### Exercise prompt
When the line containing "This screenshot has height=537, width=700." appears in the listing below, set it down along with each later line through the end, exactly as written, and nothing before it.

### Supplied records
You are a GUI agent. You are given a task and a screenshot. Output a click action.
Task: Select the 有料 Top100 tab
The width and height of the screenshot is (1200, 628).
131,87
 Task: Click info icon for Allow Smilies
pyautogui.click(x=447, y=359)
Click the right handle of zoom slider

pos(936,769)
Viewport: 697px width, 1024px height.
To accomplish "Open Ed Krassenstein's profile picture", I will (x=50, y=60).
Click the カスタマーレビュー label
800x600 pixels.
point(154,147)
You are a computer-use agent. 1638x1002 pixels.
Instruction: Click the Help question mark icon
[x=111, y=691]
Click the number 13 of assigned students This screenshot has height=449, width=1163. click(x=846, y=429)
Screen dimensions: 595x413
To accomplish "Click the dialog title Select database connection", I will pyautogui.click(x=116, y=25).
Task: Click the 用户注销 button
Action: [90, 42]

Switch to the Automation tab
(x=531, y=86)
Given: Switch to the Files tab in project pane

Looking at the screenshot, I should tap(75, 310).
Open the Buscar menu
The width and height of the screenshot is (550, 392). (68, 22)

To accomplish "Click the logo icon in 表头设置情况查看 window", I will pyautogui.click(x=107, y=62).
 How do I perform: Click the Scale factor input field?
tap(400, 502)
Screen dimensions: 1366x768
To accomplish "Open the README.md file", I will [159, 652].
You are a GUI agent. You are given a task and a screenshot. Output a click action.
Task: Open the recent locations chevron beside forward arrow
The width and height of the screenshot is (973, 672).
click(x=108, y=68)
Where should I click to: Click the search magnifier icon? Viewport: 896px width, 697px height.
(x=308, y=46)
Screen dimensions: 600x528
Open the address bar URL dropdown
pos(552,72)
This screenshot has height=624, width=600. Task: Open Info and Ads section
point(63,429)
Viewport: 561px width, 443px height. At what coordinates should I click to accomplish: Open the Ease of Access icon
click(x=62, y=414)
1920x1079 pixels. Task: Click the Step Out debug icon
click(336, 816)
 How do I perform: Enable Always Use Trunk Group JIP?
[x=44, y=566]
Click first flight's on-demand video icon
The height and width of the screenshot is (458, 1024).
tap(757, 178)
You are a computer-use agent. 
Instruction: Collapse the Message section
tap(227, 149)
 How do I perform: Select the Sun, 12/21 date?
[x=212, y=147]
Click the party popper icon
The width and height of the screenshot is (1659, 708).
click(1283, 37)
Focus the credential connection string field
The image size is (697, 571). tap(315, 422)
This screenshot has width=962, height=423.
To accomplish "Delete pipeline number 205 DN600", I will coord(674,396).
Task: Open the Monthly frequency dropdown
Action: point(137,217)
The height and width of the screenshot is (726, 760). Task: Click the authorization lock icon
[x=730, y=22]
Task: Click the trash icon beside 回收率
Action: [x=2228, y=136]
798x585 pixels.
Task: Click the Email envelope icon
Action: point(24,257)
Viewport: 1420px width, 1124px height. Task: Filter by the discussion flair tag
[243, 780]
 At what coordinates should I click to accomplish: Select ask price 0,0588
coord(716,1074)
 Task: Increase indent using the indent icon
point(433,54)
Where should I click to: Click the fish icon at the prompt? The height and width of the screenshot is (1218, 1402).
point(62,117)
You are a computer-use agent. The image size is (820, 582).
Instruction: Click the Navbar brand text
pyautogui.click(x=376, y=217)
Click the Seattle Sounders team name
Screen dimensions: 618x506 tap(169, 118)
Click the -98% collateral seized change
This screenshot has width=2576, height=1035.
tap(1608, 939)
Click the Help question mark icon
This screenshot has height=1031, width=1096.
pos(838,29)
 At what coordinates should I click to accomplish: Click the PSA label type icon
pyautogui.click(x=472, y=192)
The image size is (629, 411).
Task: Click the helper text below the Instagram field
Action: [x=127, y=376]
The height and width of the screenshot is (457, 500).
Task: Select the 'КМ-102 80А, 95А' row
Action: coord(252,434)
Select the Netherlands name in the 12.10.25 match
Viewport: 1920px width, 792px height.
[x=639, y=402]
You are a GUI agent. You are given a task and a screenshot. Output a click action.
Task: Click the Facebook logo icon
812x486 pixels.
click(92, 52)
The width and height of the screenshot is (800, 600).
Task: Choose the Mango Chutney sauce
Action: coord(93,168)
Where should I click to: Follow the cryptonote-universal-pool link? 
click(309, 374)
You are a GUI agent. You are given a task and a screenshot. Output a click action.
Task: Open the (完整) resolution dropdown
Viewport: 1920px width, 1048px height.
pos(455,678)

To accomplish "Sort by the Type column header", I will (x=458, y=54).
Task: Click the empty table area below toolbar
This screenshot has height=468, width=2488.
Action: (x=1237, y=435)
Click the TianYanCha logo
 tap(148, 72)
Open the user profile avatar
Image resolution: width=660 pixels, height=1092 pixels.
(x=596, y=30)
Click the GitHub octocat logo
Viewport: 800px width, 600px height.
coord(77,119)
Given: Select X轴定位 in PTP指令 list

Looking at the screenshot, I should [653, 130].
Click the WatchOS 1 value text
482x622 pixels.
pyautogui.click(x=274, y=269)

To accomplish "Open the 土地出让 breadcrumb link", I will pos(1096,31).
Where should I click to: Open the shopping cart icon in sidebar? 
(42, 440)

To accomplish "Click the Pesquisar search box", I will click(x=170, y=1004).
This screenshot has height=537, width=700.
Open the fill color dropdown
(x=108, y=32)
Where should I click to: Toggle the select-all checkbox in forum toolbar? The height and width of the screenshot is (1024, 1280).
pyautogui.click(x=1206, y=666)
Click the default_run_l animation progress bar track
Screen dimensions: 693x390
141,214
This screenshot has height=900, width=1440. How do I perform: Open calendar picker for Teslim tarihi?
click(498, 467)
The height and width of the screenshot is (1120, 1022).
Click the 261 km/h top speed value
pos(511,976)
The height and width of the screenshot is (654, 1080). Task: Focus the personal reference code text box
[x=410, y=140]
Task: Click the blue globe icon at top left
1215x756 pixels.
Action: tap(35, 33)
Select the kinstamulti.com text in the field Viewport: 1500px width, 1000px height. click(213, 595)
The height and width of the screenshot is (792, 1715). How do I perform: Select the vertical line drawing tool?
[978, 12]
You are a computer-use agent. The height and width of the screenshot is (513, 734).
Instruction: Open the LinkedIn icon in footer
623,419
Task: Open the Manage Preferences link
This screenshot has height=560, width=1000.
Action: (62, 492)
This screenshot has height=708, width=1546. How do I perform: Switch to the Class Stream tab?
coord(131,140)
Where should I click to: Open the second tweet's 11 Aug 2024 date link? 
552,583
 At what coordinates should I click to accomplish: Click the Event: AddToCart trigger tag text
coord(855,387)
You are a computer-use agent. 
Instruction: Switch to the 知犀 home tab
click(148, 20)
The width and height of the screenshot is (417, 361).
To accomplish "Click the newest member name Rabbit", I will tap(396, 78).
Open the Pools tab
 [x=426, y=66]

### Written answer
This screenshot has height=537, width=700.
Open the fill color dropdown
(x=108, y=32)
Where should I click to: Toggle the select-all checkbox in forum toolbar? The height and width of the screenshot is (1024, 1280).
pyautogui.click(x=1206, y=666)
Click the default_run_l animation progress bar track
Screen dimensions: 693x390
141,214
This screenshot has height=900, width=1440. How do I perform: Open calendar picker for Teslim tarihi?
click(498, 467)
The height and width of the screenshot is (1120, 1022).
Click the 261 km/h top speed value
pos(511,976)
The height and width of the screenshot is (654, 1080). Task: Focus the personal reference code text box
[x=410, y=140]
Task: Click the blue globe icon at top left
1215x756 pixels.
Action: tap(35, 33)
Select the kinstamulti.com text in the field Viewport: 1500px width, 1000px height. click(213, 595)
The height and width of the screenshot is (792, 1715). How do I perform: Select the vertical line drawing tool?
[978, 12]
You are a computer-use agent. The height and width of the screenshot is (513, 734).
Instruction: Open the LinkedIn icon in footer
623,419
Task: Open the Manage Preferences link
This screenshot has height=560, width=1000.
Action: (62, 492)
This screenshot has height=708, width=1546. How do I perform: Switch to the Class Stream tab?
coord(131,140)
Where should I click to: Open the second tweet's 11 Aug 2024 date link? 
552,583
 At what coordinates should I click to accomplish: Click the Event: AddToCart trigger tag text
coord(855,387)
You are a computer-use agent. 
Instruction: Switch to the 知犀 home tab
click(148, 20)
The width and height of the screenshot is (417, 361).
To accomplish "Click the newest member name Rabbit", I will tap(396, 78).
Open the Pools tab
 [x=426, y=66]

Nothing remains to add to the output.